Crossing Kokusai Dori she is straight-backed and graceful. Later you think of a word: self-contained. OK, we are all self-contained. But in her movement she seems to take not an inch more space than she needs. It may come from training. What does she do? Professional musician, judging by her luggage.
Ask her. As you’re walking, it takes a bit to keep up! She smiles and says, Yes I just played for 15 minutes at Engei Hall. I play samisen and sing. I appear between the rakugo tellers’ stories. As an iromono. A colour piece. Oh not at all, I don’t mind talking. A coffee? Why not, 15 minutes. Then I must go to my next performance, at Hirokoji. This week I also played at Ikebukuro Engei Hall. There are only three of us samisen players in our group, the Rakugo Geijutsu Kyoukai, and I am covering for someone.
Ice coffee please.
I started as an actress but it was tough getting enough to eat. I studied Buddhism and also began to sing, and was introduced to the rakugo performer Shunputei Ryuusho. That’s where my name comes from, Shunputei Miyuki. I entered his house, so to speak. His ichimon.
She has a luxuriant husky voice.
I sing lots, she says. She reels off some forms. Kouta, zokkyoku, doditsu, minyou folksong. She doesn’t sing the raw Tsugaru minyou from Aomori, but o-zashiki minyou, what would you call it, salon minyou?
She flicks a fingernail. It hurts a bit, she says. With kouta you pluck the strings with the fingernails, but you use bachi plectrum for stage.
Is it unfair? It’s not bad. It’s the system that gave me work when I was young.
Yesterday I played 45 minutes solo. At Sumida Riverside Hall, behind the Asahi beer building. Lots of old people there. Kids like samisen too. But they sort of lose interest around middle- and high-school. Though I played at a girls’ high school in Chiba. They loved it. I’d like more people to enjoy it. My ambition is to sing tankobushi ditties – coalminers’ songs – first in Japanese, then in English, Chinese and so on.
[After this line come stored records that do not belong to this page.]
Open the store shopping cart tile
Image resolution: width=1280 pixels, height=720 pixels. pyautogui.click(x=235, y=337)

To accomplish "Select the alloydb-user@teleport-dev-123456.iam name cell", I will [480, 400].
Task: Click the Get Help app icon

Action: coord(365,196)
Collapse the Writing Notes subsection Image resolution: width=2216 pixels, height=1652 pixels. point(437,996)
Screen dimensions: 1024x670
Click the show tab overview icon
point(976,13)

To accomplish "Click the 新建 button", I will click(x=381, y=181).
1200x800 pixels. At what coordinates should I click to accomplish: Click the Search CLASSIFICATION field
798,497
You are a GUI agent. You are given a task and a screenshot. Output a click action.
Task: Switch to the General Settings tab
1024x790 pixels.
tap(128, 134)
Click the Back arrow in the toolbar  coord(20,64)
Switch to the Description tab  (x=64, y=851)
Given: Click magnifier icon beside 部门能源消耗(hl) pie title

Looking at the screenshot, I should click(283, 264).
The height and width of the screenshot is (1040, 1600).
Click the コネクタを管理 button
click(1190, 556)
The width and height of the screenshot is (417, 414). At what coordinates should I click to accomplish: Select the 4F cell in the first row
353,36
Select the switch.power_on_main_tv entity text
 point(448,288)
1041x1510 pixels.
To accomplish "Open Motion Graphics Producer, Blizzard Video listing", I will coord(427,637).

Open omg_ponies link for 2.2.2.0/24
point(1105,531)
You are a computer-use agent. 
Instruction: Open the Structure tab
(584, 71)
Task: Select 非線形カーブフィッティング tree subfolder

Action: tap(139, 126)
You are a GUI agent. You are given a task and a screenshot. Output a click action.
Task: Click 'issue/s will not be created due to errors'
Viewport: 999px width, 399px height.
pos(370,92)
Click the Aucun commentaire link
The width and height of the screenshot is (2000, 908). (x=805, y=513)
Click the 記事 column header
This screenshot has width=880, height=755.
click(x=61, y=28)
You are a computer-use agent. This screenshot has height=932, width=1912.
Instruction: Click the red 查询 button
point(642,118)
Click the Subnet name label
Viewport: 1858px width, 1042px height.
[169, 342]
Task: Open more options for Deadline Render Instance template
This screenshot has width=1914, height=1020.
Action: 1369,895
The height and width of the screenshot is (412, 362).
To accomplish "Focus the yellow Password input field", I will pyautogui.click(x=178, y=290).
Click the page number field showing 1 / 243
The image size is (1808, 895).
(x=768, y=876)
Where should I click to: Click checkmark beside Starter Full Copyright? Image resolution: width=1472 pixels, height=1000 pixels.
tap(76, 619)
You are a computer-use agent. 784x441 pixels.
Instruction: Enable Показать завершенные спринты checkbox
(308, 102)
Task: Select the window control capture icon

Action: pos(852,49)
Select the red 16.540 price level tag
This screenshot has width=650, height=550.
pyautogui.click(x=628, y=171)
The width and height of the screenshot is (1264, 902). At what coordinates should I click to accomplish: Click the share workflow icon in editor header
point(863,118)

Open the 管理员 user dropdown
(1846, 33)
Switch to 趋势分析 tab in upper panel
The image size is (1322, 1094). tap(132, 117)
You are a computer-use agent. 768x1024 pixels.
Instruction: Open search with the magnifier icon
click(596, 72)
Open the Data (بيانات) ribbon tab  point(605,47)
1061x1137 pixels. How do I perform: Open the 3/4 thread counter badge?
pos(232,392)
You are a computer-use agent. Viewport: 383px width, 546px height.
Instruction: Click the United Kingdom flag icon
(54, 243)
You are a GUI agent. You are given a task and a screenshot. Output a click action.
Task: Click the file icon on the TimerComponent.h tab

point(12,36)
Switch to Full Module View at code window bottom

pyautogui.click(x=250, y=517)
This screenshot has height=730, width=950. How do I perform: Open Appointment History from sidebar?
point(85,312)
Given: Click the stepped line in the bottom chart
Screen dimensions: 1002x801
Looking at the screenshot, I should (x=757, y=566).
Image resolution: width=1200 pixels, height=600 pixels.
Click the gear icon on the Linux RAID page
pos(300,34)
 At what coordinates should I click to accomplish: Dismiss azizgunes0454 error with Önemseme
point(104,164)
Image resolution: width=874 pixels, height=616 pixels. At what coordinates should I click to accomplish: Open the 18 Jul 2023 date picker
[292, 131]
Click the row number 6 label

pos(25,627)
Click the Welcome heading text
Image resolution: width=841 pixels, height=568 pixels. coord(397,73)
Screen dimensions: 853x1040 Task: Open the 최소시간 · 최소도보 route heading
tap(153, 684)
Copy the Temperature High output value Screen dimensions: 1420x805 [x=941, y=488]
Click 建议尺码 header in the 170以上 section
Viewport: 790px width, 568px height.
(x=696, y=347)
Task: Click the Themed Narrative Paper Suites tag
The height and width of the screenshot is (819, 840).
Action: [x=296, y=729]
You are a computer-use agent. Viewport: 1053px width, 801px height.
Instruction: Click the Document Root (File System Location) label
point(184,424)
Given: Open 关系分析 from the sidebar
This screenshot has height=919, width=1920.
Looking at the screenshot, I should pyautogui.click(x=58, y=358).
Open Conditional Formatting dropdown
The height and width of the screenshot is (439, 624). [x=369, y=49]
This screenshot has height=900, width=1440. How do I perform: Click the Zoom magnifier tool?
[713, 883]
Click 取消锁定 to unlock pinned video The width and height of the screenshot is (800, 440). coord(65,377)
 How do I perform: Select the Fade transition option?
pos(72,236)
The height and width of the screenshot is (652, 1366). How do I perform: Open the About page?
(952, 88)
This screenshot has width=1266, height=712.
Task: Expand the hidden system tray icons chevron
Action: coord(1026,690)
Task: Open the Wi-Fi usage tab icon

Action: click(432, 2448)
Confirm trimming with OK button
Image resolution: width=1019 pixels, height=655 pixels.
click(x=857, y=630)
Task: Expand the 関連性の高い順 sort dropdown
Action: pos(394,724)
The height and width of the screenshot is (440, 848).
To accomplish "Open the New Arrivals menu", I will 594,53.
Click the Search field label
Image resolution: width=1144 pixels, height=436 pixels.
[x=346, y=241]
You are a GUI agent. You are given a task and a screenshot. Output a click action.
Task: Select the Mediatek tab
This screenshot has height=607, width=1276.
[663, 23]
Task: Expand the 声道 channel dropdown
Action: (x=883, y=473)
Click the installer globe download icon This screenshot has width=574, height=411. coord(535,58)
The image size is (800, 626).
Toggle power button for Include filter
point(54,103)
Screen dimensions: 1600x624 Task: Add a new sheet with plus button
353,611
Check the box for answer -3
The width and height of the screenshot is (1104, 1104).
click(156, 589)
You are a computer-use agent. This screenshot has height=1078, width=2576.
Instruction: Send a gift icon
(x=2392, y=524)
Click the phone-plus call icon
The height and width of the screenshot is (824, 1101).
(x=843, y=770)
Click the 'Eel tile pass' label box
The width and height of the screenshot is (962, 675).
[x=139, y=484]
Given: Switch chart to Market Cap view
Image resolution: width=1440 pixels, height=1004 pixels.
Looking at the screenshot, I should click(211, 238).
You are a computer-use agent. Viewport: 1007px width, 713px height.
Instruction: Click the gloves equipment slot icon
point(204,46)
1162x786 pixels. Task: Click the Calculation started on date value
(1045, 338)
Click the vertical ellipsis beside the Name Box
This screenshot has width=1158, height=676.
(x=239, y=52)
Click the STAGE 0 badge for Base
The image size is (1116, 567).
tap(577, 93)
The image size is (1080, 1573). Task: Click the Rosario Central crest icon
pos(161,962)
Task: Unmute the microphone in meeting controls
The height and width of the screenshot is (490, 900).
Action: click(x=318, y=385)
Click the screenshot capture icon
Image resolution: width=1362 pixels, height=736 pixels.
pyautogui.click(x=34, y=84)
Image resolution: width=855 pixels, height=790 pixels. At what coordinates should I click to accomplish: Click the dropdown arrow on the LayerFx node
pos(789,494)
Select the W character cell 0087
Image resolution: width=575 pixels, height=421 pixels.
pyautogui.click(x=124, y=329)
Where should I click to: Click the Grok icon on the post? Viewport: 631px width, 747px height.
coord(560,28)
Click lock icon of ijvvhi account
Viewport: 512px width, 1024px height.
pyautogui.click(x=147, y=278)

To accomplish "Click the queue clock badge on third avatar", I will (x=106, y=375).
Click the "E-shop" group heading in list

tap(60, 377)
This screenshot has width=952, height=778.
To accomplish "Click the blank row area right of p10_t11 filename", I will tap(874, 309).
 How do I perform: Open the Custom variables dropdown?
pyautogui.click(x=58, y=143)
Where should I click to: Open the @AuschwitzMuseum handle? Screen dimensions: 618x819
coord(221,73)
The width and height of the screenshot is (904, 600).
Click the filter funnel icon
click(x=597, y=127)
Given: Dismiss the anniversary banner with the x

I get by. I teach. When I was young I would perform for cheap. But as you get older people don’t like paying you just a small amount, so they hire someone younger and there’s less work for me. I’m just at that stage. Is it unfair? It’s not bad. It’s the system that gave me work when I was young.
I better go. By the way, I am going to Buddhist chanting at dawn at Hongyoji in Sumida-ku, so come along if you like.